Let me know what you think and keep the questions comming!
healthy-eating-kept-simple.doc
Kel
Kelly, thanks for posting “Healthy Eating Kept Simple”. They are some helpful guidlines to go by.
I have a few questions. Why are banana’s poor fruit choices?. Are all cereals taboo, including those low in sugar and high in fiber? I eat Cheerios.. have I been deluding myself to think they arent as evil as Captain Crunch? I’ve been mixing it with granola. I do try to buy the lowest sugar content granola of the options I see at the store.
Great articles! Keep them coming!
Kelly, I would add the following notes and tips especially for the hardcore!!
1. Saturated fat is good for you! http://www.westonaprice.org/knowyourfats/skinny.html
2. Peanuts are not a nut, but rather a legume
3. Good quality Coconut oil/butter are great fat sources
4. How can you recommend Light mayo? That stuff is so chemical laden.

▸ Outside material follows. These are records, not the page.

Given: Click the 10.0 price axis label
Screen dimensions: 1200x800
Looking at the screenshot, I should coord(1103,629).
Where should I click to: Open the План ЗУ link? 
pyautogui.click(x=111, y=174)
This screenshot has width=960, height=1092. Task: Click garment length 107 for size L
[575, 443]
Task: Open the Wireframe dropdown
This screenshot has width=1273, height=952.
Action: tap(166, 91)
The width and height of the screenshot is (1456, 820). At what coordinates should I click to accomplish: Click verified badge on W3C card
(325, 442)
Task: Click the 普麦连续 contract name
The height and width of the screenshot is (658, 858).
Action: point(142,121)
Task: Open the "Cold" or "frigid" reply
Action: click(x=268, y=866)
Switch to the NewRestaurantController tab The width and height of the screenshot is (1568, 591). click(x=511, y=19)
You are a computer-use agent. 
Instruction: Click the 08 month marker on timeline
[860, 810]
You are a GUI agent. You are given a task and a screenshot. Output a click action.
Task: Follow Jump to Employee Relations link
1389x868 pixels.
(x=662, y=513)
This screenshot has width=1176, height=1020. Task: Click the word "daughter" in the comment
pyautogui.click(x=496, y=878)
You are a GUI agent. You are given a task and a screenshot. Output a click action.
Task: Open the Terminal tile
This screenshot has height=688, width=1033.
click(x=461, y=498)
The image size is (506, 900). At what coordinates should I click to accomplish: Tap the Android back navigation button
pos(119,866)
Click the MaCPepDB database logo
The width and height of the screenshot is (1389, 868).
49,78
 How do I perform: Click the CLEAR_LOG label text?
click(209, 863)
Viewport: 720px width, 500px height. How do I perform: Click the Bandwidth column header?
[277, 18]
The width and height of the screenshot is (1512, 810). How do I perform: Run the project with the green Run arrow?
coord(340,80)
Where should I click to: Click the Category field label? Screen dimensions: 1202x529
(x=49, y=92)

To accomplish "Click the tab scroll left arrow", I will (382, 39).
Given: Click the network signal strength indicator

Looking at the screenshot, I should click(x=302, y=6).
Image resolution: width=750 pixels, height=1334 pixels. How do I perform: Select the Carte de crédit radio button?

For those that cant or wont make their own mayo, I would suggest some olive oil/lemon or tehina even!!
http://www.performancemenu.com/forum/showthread.php?t=2302&highlight=mayo
5. And I believe the macronutrients of your snacks are incomplete!
Banana’s are a poor choice because of how your body digests them and how they enter your blood stream. A banana has a glycemic indext of 77 where as something like an apple has a glycemic index of 54 (lower is better when it comes to glycemic index-i actually found a really cool “plain language” article on the glycemic index which I will post later this month. However if you absolutley love bananas, by putting them in a protein shake or combining them with peanut butter, the protein and fat will help slow down the process.
As for the cereal, yes, unfortunately all cereal is bad. The key thing to remember when you are talking about carbs (which includes all cereal grains) is that carbs=sugar=insulin spikes. So yes, even the lower “sugar” cereal does contain plenty of sugar, it is just not in the form of “sugar” until it enters your blood stream so on the package they can say low sugar, but when you look at the carb content, those grams of carb will turn into sugar once your body digests it. But just as the case with bread, choosing cereals with higher fibre contents, or adding protein such as PLAIN yogurt to the granola will help slow down the digestion.
Thanks for the link to the article on saturated fat Sarena, at a glance looks pretty interesting. I’ll read it in more detail tonight.
I’m loving cooking with Coconut Oil. Adds a nice flavor to things
And your sugestion of olive oil and lemon on the tuna is great. I’ve started squeezing lemon to my salads instead of using dressing.
I realize that not all of the sugestions in the guide are “ideal” but most of the people following it need something simple and readily available or they wont do it at all, and considering where most people are starting from, a step in the right direction could go along way with the finner points being adjusted once they are on the right path. Thats my theory anyway!